DevOps, c’est l’agilité et le dynamisme, l’automatisation et la 'continuité en continu'. La culture et les outils qui composent DevOps misent tous sur la rapidité, la facilitation d’une meilleure collaboration et la rationalisation des processus pour accélérer le développement et le déploiement des applications. Ce rythme rapide repose en grande partie sur l’automatisation, et sur des règles et des procédures pour gérer la façon dont les choses sont développées, testées, intégrées et déployées.

La philosophie DevOps est différente de celle du développeur citoyen. Dans le premier cas, elle est collaborative, s’appuie sur l’automatisation qui facilite l’itération, la mise en boucle des process de développement, et accepte l’échec comme une étape vers le succès. Par opposition, les développeurs citoyens sont dans une tranchée, ils ont une compréhension intime des problèmes qu’ils essaient de résoudre, et donc ils sont théoriquement les mieux adaptés pour les résoudre. Mais ces derniers sont très éloignés des problématiques d’infrastructure, de gouvernance, de déploiement, et ils se préoccupent peu de la complexité croissante des systèmes d’information, des problématiques du cloud, de la sécurité, et paradoxalement de l’investissement dans l’innovation.

DevOps vs développeur citoyen vs shadow IT

Le shadow IT est généralement assimilé aux solutions déployées et aux applications utilisées hors de la sphère de la DSI. Mais il est également composé d’une multitude d’applications et de services qui sont réalisés dans le cadre professionnel par des individus qui sont alors assimilables à des développeurs citoyens.
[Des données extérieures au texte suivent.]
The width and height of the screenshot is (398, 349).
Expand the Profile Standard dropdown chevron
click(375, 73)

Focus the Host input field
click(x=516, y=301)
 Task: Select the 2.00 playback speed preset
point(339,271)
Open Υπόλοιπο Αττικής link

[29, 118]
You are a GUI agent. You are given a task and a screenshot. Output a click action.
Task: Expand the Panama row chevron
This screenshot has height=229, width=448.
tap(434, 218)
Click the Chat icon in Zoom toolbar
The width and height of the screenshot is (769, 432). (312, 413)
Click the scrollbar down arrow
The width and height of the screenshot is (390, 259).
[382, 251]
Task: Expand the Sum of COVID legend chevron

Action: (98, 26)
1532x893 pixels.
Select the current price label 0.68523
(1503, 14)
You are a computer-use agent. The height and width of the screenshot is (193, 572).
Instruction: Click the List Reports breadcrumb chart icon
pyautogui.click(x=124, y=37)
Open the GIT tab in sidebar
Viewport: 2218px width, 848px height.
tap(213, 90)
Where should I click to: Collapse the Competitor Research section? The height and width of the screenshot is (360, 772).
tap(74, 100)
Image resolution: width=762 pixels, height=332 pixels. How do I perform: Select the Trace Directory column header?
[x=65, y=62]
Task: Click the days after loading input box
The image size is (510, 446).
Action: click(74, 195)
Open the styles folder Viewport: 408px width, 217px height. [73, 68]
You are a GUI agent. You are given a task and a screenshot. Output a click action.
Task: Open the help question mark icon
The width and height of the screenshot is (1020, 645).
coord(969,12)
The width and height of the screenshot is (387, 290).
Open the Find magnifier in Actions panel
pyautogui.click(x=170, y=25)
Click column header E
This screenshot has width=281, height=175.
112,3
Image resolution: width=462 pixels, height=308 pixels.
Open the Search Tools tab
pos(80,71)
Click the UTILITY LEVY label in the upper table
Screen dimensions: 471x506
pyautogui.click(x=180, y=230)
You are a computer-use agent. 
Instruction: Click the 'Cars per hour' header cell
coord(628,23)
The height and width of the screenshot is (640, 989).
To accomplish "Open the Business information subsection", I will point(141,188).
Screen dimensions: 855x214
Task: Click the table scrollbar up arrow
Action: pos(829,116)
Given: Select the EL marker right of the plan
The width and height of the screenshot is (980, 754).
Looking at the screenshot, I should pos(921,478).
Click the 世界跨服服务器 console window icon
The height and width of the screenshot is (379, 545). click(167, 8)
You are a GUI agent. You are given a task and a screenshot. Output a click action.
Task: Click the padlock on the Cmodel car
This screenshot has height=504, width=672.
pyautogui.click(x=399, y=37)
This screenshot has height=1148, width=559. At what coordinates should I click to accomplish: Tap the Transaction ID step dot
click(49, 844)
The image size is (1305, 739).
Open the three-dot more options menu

S’ils peuvent être vus comme des ‘voyous’ dangereux parce qu’ils manipulent des outils non autorisés, les métiers et eux-mêmes se considèrent comme des ‘franc tireurs’. Et il faut leur reconnaître la capacité de créer rapidement des outils qui rendent des services attendus dans des conditions où soit la DSI peine à remplir son rôle, soit le métier et les futurs utilisateurs sont trop impatients pour suivre les procédures !

Le défi pour les organisations et pour la DSI est de faire cohabiter ces deux philosophies, et de faire en sorte qu’elles se complètent. La première action est d’ordre culturelle, liée à la connaissance des métiers et des usages de chacun, des avantages du DevOps, la reconnaissance mutuelle des compétences. La seconde est d’uniformiser les plateformes de développement ‘low code’, qui de toutes les façons seront utilisées par les deux parties. L’usage des bons outils va permettre aux développeurs citoyens d’aider les développeurs DevOps à résoudre leurs problématiques plus rapidement et en étant en phase avec les attentes. Et aux DevOPs de prendre la main sur les projets plus complexes, sur les interactions avec les solutions IT existantes, et évidemment sur le déploiement.

Plus que possible, la coexistence pacifique est souhaitable, afin de rendre le développement d’applications plus collaboratif et créatif, répondant aux besoins de l’entreprise, libéré des contraintes types d’ingénierie, impliquant des technologues, des architectes, des designers, et le business dans un travail interfonctionnel pour produire des résultats agiles.